__Material for this task__.
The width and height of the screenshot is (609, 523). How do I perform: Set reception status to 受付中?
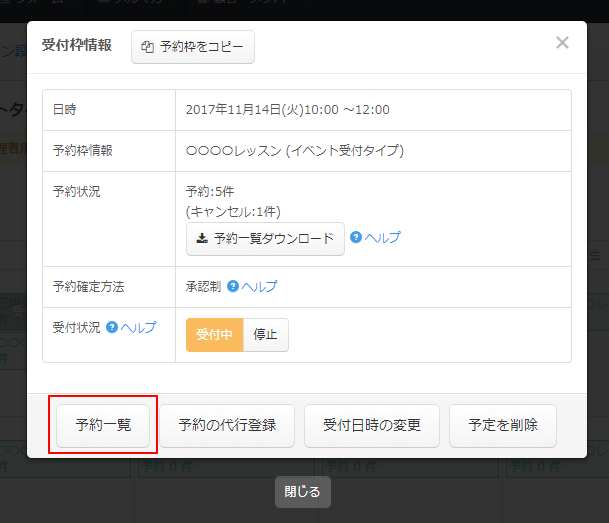coord(215,335)
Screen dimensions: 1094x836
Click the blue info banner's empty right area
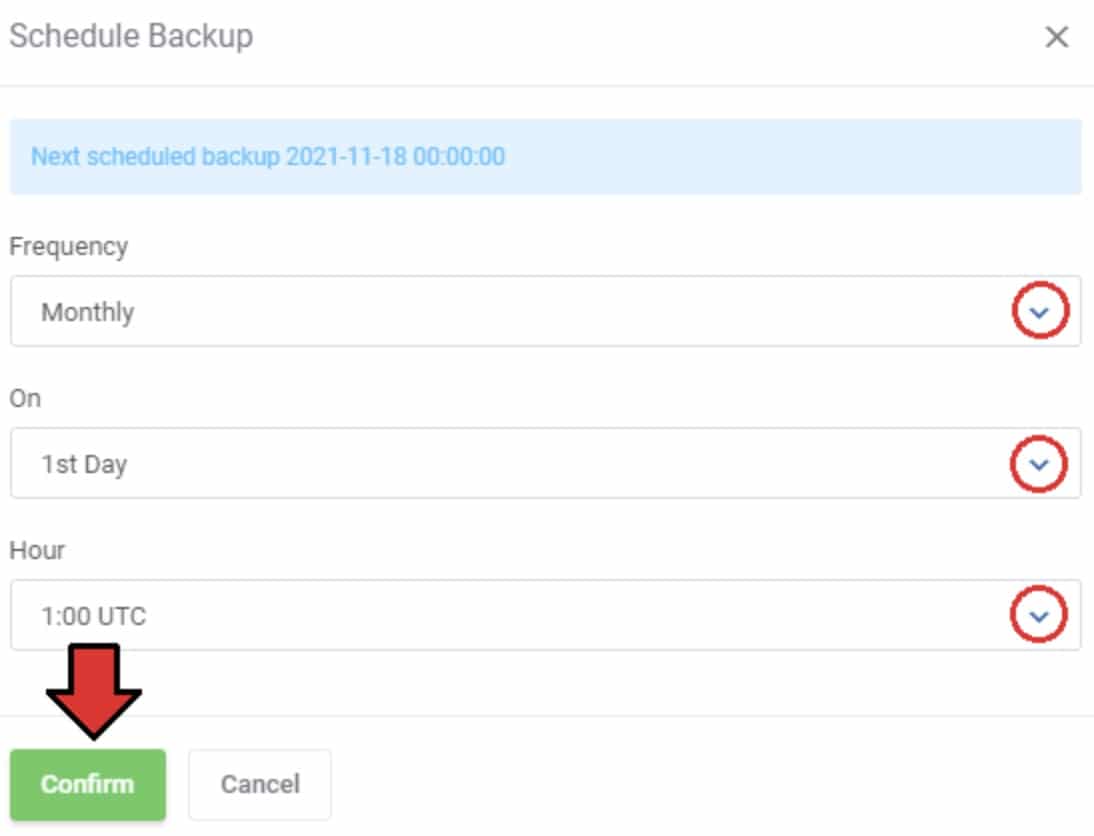(800, 157)
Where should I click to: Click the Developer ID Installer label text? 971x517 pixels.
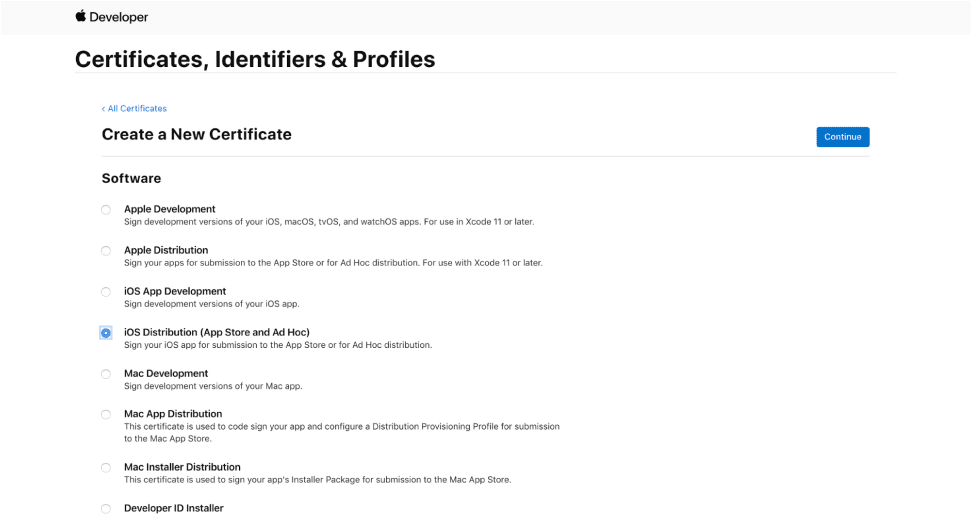tap(173, 508)
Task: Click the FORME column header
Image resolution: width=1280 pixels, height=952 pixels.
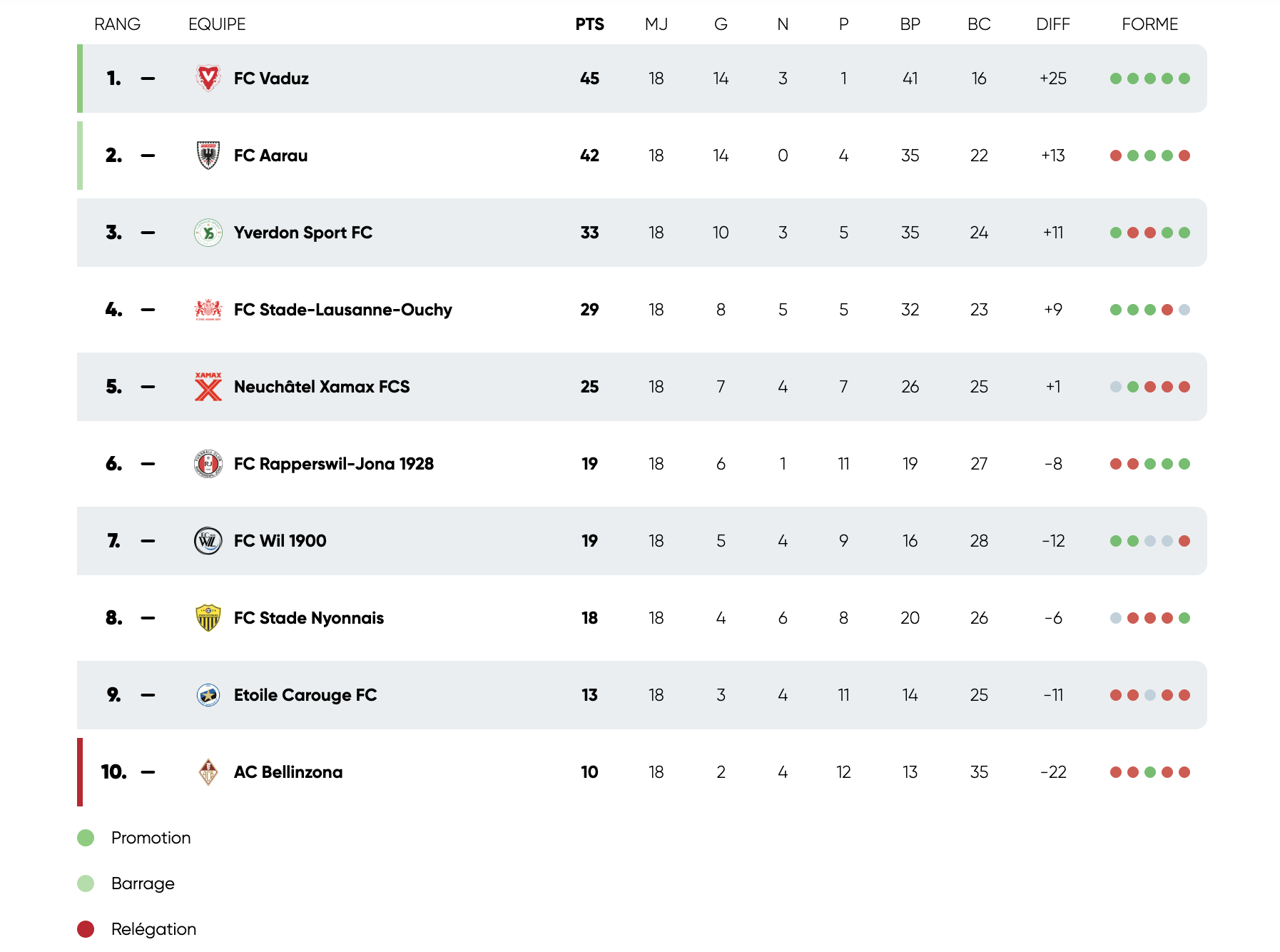Action: click(1149, 24)
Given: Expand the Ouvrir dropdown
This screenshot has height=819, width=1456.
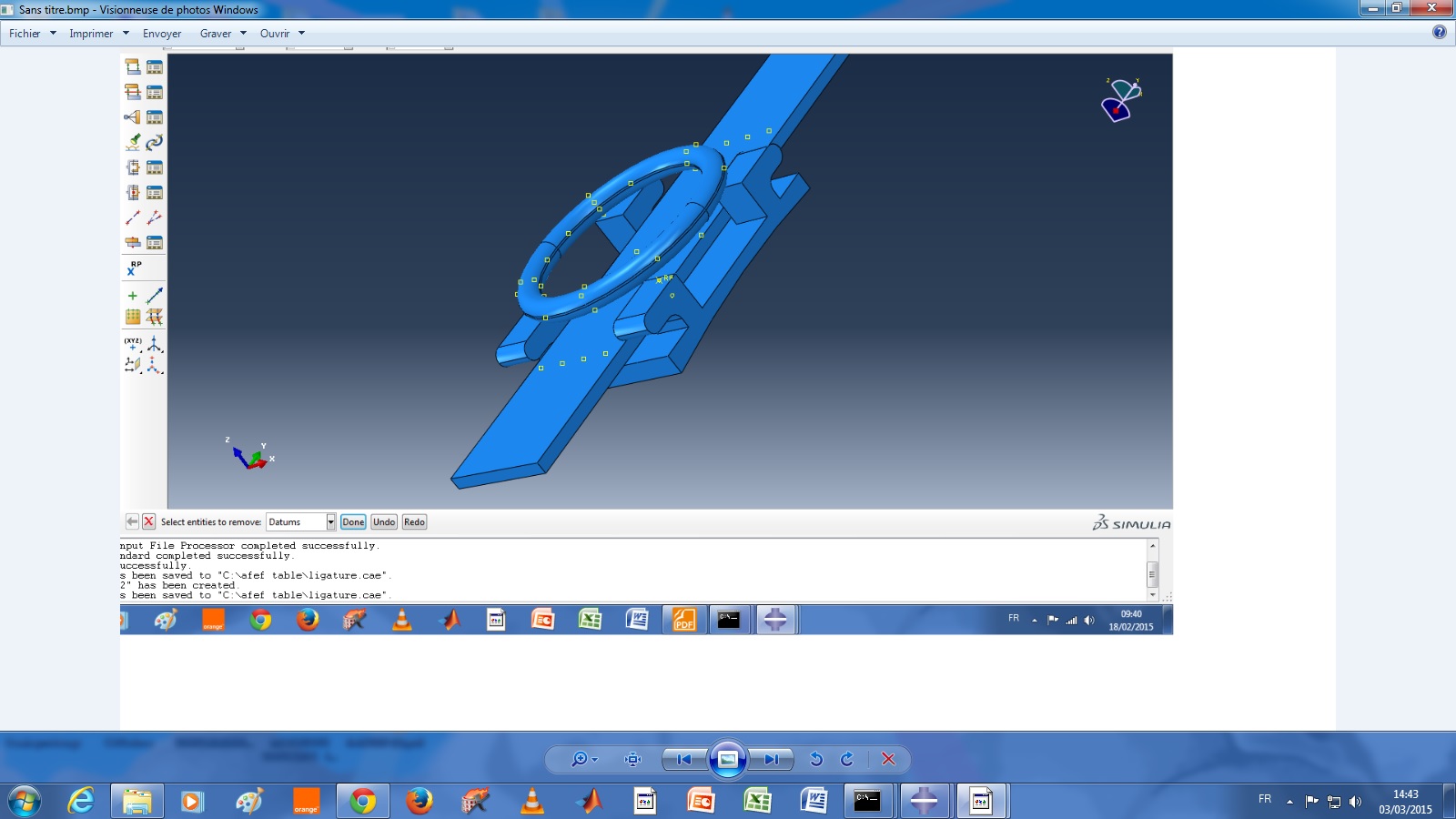Looking at the screenshot, I should (301, 34).
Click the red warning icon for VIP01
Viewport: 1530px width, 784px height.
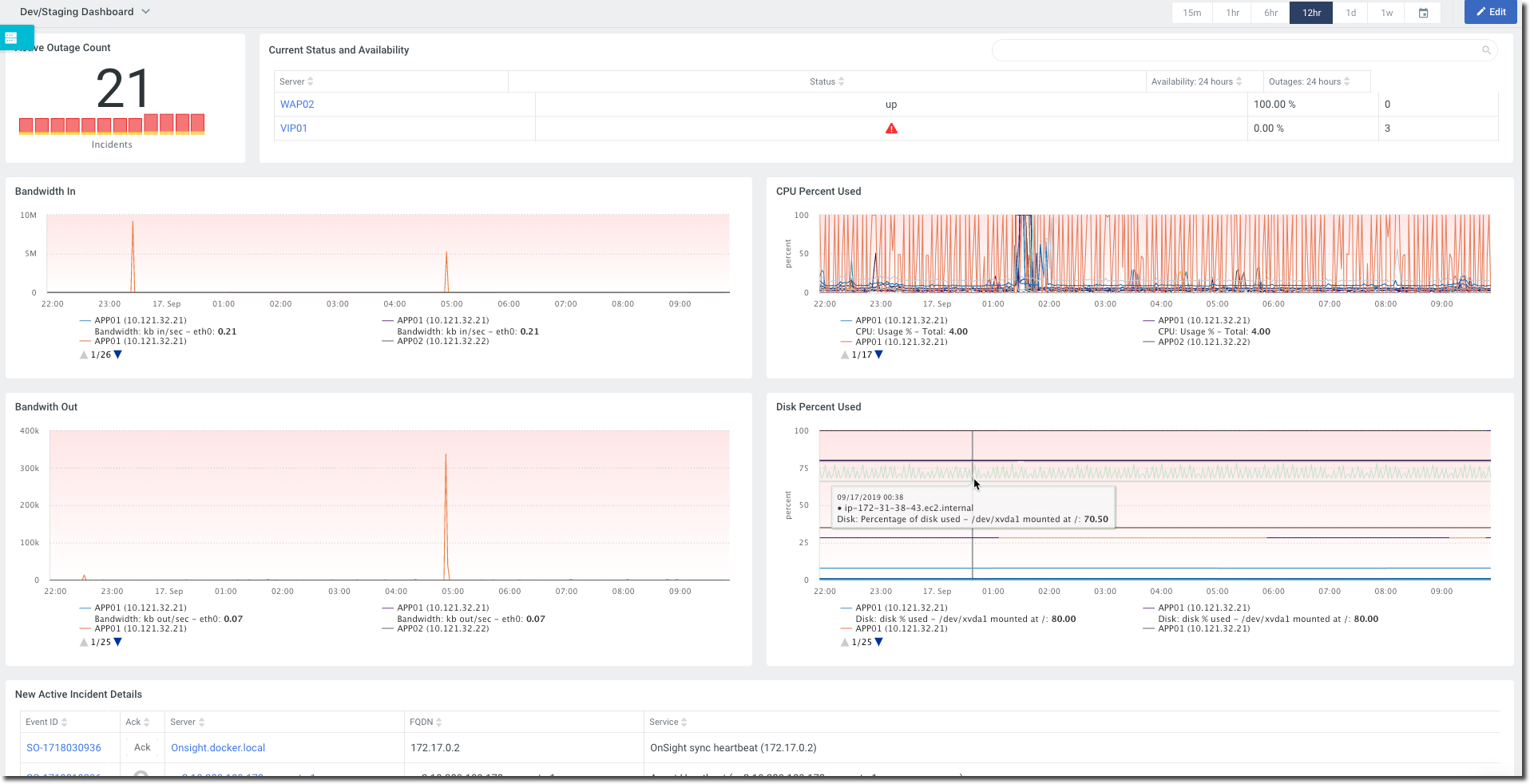pos(891,129)
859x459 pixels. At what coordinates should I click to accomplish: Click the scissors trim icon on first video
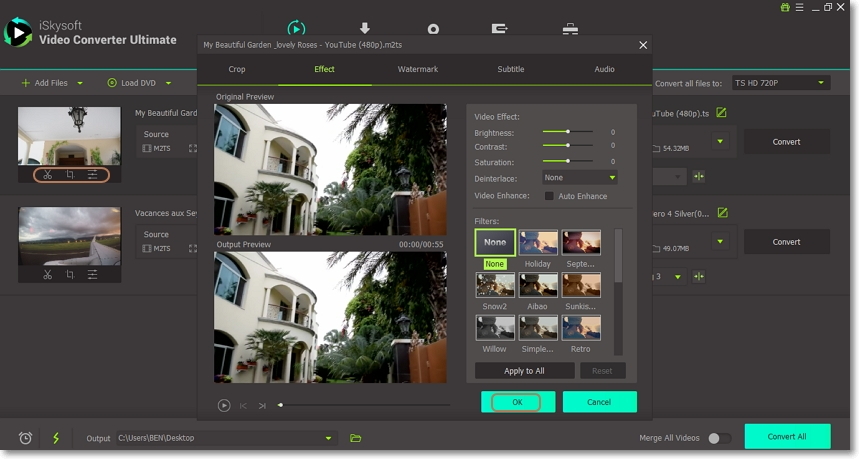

__Work to be completed__. Count how many lines in the data above include the string "icon", and write only that number.

__Exercise result__. 2